On 21 October 2018, the Big Data United Nations Global Working Group) held an Open Day in Dubai UAE. The purpose was to demonstrate the UN Global Platform on Big Data for Official Statistics with presentations and demos. The Big Data UN Global Platform is a collaborative research and development environment for trusted data, services and applications. The platform is already in use for several projects between technology companies, data providers and academia.

The event hosted at Burj Khalifa featured an introduction to UN Global Platform on Big Data and after that four sessions about its uses in practice. First, satellite data for agricultural and land cover statistics were discussed. These data include flight data, ship location and position data and satellite imagery. The latter can be used to analyse for instance the state of crops, water or deforestation. A lot of these data are freely available, but due to their volume (flight data often constitutes 3 million records per second), computation can be expensive.

The next session focused on the measurement of human mobility using mobile phone data. These data are currently being used to analyse domestic and cross-border tourism in areas with open borders much more efficiently than can often be done by traditional means. A practical study of mobility in Indonesia was introduced and it was easy to understand how mobile data have been useful in providing more accurate information than has otherwise been available. However, it was also noted that an even more accurate picture of human mobility can be obtained, if data from social media and advertisment platforms are used in addition to mobile data.

Next, scanner data were introduced. Scanner data are data about sales of consumer goods obtained by scanning the bar codes of individual products in shops. These data can be used to analyse price fluctuations of certain products in a country. A demonstrator was presented, which computed the FEWS index on scanner data. The FEWS index is a quality-adjusted price index that can be used on big data when there is no infromation on product characteristics for explicit quality adjustment. Instead, the existing longitudinal information is used to implicitly adjust the quality of indices.

Finally, in the privacy-preserving techniques session, Cybernetica's team introduced secure multi-party computation and its uses for privacy-preserving data analysis. Our team presented prototypes showcasing privacy-preserving mobility studies (our partnership with Positium) and a privacy-preserving version of the FEWS index.

How does the FEWS index work?

As mentioned, the FEWS (fixed-effects window-splice) index outputs quality-adjusted price indices for scanner data, when these data include longitudinal price information at a detailed product-specification level. As data are often not complete and some products are only seasonal and do not have all necessary data points in the longitudinal information, steps have to be taken to account for these missing values.

Usually, hedonic regression is used to control the effect of changes in product quality. Hedonic theory assigns the item a set of constituent characteristics, and, using regression, computes the importance of each characteristic. The simplest way to construct a hedonic price index using only info from the hedonic regression is the time dummy variable method. This method assumes the coefficients (prices) to be constant over adjacent time periods.
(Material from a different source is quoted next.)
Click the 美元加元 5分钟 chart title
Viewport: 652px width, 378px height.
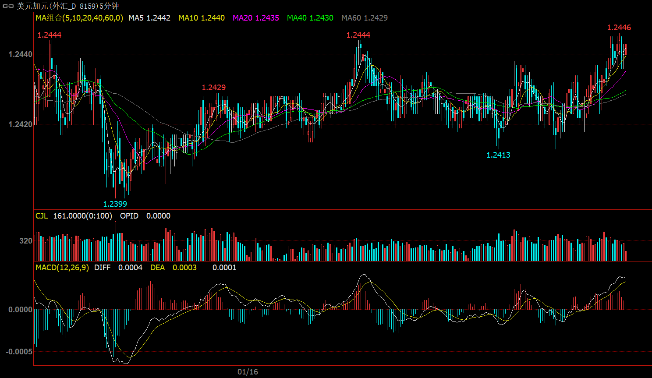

The FEWS index makes its quality adjustment in a way that is equivalent to a time dummy hedonic index. However, window-splicing takes into account the price movement across the entire estimation window, rather than the most recent period. This helps the method to account for the price movements associated with the introduction of new products also in the period after their introduction. The FEWS index is more challenging to use in areas where product characteristics or consumer preferences change rapidly, e.g., with seasonal variation or technological development. You can read more about the FEWS index in the paper.

Privacy-preserving scanner data analysis using the FEWS index

Scanner data are sensitive data as large companies are reluctant to share their pricing strategies and price fluctuations with their competitors. Therefore, we were interested in whether this problem can be feasibly solved using secure multi-party computation. Our team implemented the FEWS index using the SecreC programming language and deployed the result in the cloud.

We used three different cloud providers as hosts for the three computing parties: Amazon Web Services, Google Cloud Platform and IBM Cloud. All of the cloud servers were in the Frankfurt region with a two millisecond latency for communication between the nodes. The test data were secret shared and uploaded to the computing parties.

As with all secure multi-party algorithms, the FEWS algorithm also benefits from parallelisation in terms of performance. Therefore, we ran the algorithm on two parallel Sharemind instances, i.e., each server hosted two instances of Sharemind, the linear regressions were run in parallel and the result was combined afterwards. We first ran the experiment for 230 products for 26 months (3843 rows of data), and then we doubled the data to run the experiment on 460 products for 26 months (7654 rows of data). The corresponding benchmark results can be seen in Table 1.

Data profile No. of rows No. of Sharemind instances Time spent Cloud cost (bandwidth)
230 products for 26 months 3843 2 (11 parallel regressions) 8m 57s $31.50
230 products for 26 months 3843 4 (~5 parallel regressions) 7m 32s $31.50
460 products for 26 months 7654 4 (~5 parallel regressions) 22m 24s $165

 

The original algorithm code and test data we recieved from Stats NZ. The hosting costs of the Amazon Web Services and Google Cloud Platform were graciously covered by the Big Data United Nations Global Working Group. The privacy-preserving FEWS index will be available as part of the UN Big Data Global Platform.